Todo indica que la enfermedad mental de López Lledín comienza alrededor del principio de la década del 20, cuando es encerrado en el Castillo del Príncipe. El síntoma más importante que mantuvo desde entonces, fue el delirio; o sea, una alteración del contenido del pensamiento en la que no se refleja adecuadamente la realidad, de cuyo carácter erróneo no se puede convencer al paciente y determina la conducta del mismo. En su caso, se trataba de un delirio de grandeza que, por su larga duración de más de medio siglo, se llama crónico, provocando un comportamiento extravagante. Catalogado como psicótico, padeció una parafrenia, que es un delirio imaginativo, con confabulaciones y un deterioro no significativo de la personalidad.
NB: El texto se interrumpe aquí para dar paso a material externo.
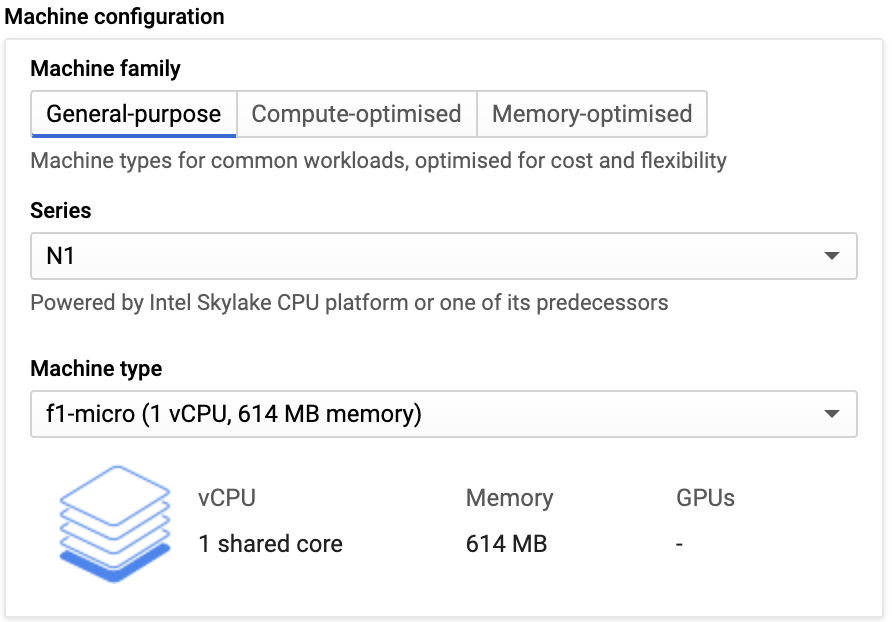
Task: Click the Machine configuration heading
Action: (115, 17)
«La paranoia es una historia bien contada; la esquizofrenia, un lenguaje simbólico y hermético, y la parafrenia un mito poético», dijo un famoso psiquiatra francés al expresar un concepto que es válido para el Caballero de París. Pues, ¿qué fue este hombre —desaparecido físicamente el 11 de julio de 1985— sino alguien que recorrió La Habana cargado de poesía y la repartió de manera cotidiana ante quienes tuvieron el enorme privilegio de escuchar los arrebatos de su privilegiada imaginación?
Luis Calzadilla Fierro
Último especialista en psiquiatría que atendió al Caballero de París 
Tomado de Opus Habana, Vol. VI, No. 1, 2002, pp. 42-48.